__Source__:
Tout ça pour ça? La communication semble s’être déjà arrêtée à la frontière linguistique. Pas de communication des résultats des tables rondes du côté flamand. Très peu de «médiatisation» du côté francophone de l’outil standardisé que l’université flamande a malgré tout développé. Cet instrument est accessible en ligne pour tous les professionnels sur www.évaluation-des-risques.be. Il fonctionne comme une sorte d’aide-mémoire, reprend les caractéristiques sociodémographiques de l’auteur et des victimes, celles de la situation de violence. Il donne aussi la possibilité de gérer un cas collectivement.

__Données fournies__:
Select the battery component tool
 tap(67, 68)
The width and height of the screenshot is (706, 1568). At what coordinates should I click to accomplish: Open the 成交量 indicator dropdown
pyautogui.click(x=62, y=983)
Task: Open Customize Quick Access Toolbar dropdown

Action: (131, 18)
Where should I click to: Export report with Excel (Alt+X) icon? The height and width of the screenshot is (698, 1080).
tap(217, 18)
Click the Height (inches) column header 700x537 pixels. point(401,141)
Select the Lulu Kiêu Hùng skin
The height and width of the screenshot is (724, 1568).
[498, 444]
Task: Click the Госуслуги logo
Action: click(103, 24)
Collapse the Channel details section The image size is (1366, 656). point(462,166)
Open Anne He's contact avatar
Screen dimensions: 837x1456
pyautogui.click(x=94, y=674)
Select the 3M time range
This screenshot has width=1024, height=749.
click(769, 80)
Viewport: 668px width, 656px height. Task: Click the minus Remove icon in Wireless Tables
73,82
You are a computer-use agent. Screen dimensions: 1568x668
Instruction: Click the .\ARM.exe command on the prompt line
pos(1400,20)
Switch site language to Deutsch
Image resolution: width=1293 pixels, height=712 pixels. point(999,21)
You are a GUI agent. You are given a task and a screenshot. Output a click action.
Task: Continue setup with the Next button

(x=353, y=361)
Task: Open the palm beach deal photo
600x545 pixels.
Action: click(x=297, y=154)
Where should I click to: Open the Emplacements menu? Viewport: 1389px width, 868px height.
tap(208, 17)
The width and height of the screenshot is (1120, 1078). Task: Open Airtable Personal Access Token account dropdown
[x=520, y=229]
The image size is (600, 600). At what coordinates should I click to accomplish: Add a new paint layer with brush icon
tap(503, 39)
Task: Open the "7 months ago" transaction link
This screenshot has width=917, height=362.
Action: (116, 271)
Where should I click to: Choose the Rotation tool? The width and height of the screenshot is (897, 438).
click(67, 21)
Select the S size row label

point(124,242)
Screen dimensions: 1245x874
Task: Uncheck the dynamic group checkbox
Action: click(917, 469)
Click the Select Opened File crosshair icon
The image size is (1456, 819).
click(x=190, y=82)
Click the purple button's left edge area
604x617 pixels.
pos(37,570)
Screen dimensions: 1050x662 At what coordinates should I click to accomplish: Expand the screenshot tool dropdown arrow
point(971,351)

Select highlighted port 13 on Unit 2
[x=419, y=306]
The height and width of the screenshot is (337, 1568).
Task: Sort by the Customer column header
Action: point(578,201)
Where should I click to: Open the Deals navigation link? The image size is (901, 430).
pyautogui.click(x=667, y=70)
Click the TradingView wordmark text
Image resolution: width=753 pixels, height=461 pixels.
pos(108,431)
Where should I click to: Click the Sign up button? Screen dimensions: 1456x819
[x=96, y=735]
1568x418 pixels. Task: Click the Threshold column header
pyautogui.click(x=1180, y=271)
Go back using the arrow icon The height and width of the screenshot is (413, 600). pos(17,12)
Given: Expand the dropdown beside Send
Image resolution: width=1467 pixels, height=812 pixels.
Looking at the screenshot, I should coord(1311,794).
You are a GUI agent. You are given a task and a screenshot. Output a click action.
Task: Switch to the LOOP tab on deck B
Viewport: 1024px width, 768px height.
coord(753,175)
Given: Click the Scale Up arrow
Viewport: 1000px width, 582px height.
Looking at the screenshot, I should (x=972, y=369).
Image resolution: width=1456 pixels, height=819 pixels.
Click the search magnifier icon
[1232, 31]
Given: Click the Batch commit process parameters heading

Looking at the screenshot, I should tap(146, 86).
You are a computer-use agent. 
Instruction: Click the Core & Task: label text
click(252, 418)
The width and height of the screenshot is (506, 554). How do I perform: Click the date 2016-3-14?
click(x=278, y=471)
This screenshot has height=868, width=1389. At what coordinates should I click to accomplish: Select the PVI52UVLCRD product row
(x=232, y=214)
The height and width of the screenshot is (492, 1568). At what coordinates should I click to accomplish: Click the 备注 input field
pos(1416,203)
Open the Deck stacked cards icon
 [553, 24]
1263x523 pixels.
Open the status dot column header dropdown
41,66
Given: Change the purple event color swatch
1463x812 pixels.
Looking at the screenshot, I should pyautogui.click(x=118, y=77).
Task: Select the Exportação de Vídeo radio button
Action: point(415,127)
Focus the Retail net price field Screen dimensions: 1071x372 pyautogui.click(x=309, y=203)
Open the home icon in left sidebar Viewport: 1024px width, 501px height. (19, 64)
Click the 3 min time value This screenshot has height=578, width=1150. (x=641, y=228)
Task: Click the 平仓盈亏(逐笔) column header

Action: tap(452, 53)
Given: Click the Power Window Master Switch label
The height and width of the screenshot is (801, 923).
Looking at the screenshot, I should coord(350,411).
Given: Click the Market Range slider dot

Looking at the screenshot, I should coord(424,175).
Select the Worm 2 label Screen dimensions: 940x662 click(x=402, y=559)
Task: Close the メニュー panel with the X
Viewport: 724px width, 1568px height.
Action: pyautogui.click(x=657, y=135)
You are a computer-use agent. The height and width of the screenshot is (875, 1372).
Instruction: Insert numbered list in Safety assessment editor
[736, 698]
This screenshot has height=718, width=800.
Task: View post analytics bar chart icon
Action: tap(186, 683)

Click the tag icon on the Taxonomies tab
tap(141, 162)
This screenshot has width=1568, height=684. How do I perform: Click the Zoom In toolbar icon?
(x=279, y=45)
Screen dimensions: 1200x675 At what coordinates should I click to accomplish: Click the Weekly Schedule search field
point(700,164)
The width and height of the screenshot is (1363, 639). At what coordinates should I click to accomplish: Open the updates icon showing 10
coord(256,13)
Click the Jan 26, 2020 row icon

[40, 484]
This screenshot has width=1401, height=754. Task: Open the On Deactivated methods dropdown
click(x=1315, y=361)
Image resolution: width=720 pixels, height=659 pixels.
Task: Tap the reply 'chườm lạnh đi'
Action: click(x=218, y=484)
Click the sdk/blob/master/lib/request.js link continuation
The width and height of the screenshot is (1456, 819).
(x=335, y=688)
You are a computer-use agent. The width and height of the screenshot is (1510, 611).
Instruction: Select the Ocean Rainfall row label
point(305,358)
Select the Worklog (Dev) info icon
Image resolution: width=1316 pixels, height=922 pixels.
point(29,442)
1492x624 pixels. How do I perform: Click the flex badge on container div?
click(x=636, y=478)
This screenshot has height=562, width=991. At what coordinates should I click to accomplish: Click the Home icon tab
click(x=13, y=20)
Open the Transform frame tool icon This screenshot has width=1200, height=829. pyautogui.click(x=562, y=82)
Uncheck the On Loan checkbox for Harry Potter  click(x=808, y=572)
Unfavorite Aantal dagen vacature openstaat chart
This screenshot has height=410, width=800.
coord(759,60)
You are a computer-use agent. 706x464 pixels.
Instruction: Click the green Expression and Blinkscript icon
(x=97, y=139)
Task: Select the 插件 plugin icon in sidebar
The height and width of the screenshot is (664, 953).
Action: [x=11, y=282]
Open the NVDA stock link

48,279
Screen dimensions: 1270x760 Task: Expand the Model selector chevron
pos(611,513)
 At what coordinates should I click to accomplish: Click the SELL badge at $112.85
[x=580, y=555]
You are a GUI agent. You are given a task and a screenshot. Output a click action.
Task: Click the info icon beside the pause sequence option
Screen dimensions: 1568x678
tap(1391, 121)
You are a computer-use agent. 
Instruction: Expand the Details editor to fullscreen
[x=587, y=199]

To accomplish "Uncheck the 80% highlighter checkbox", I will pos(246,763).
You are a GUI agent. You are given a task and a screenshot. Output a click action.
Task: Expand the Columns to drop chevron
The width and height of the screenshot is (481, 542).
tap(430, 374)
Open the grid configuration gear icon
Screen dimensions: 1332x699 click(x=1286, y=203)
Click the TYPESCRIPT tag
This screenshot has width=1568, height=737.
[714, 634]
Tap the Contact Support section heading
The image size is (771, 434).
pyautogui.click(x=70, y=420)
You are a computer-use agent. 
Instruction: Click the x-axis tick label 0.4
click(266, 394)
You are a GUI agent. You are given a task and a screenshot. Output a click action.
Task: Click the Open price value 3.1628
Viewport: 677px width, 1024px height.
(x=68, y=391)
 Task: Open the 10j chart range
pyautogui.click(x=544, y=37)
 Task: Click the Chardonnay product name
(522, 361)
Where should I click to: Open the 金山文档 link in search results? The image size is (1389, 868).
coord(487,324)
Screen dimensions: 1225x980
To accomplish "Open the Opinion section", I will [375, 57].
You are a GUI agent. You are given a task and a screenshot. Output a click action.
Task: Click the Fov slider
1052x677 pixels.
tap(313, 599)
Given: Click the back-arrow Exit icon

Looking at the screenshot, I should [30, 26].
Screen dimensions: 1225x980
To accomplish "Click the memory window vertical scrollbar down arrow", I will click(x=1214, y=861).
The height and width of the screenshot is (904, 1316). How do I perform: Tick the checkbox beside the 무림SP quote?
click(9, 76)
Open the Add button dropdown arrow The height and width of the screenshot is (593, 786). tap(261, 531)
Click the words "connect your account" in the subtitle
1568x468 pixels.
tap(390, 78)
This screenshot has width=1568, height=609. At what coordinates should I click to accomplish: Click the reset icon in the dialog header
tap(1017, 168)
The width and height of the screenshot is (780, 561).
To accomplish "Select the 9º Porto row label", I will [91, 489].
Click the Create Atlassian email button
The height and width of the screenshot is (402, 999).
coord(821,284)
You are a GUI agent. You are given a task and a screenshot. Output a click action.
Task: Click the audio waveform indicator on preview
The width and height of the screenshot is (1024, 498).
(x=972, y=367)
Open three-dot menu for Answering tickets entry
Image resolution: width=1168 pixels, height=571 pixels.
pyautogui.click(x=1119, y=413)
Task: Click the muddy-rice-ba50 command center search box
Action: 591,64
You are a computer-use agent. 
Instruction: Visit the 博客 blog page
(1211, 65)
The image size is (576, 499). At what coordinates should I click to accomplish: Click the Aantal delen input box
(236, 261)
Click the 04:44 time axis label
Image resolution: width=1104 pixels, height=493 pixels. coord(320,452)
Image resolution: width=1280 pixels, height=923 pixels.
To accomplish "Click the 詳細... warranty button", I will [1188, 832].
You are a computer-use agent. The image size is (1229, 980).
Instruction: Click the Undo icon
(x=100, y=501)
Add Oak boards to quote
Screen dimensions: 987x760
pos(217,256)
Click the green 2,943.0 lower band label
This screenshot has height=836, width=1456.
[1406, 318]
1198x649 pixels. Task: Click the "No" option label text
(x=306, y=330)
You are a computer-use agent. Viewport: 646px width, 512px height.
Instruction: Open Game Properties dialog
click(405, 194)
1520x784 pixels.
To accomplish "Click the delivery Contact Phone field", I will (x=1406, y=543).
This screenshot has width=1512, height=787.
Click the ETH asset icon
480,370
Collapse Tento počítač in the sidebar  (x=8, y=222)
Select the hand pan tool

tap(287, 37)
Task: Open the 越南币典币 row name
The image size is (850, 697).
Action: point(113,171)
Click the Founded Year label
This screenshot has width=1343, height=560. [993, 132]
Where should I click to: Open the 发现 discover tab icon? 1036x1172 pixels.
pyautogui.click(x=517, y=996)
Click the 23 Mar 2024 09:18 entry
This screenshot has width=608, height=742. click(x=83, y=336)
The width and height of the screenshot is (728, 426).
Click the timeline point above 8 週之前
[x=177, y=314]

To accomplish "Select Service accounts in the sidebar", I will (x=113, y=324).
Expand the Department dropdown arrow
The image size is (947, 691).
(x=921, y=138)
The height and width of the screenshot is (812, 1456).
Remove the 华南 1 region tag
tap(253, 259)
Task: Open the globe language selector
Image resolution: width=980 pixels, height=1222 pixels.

__Énoncé 1__:
Dans le texte sur l'outil d'évaluation des risques, quelle possibilité l'instrument offre-t-il en plus de servir d'aide-mémoire ?
__Énoncé 2__:
Recopiez le passage du texte sur l'outil d'évaluation des risques qui commence par « Tout ça pour » et se termine par « un cas collectivement. ».
__Énoncé 3__:
Poursuivez la rédaction du texte sur l'outil d'évaluation des risques à partir de sa dernière phrase.

__Résultat final 1__:
Il permet de gérer un cas collectivement.

__Résultat final 2__:
Tout ça pour ça? La communication semble s’être déjà arrêtée à la frontière linguistique. Pas de communication des résultats des tables rondes du côté flamand. Très peu de «médiatisation» du côté francophone de l’outil standardisé que l’université flamande a malgré tout développé. Cet instrument est accessible en ligne pour tous les professionnels sur www.évaluation-des-risques.be. Il fonctionne comme une sorte d’aide-mémoire, reprend les caractéristiques sociodémographiques de l’auteur et des victimes, celles de la situation de violence. Il donne aussi la possibilité de gérer un cas collectivement.

__Résultat final 3__:
Mais il semble rester très méconnu malgré la présentation officielle qui en a été faite par l’Institut pour l’égalité des femmes et des hommes (on n’en trouve aucune trace sur le site de l’Institut). Anne Lemonne se pose d’ailleurs beaucoup de questions sur son utilité. «Que produira l’usage de cet instrument par différentes catégories professionnelles? Comment sera-t-il investi par chacun d’eux? En sachant qu’en fonction de ceux qui l’utiliseront (magistrats ou travailleurs sociaux), l’image de la violence conjugale sera différente. Cela va-t-il augmenter le nombre d’interventions pour tout type d’affaires, que celle-ci soit considérée comme sérieuse ou non? Et dans quelle mesure la mise en place de cet instrument d’évaluation des risques va-t-elle avoir un impact sur la prévalence de la violence entre les partenaires?»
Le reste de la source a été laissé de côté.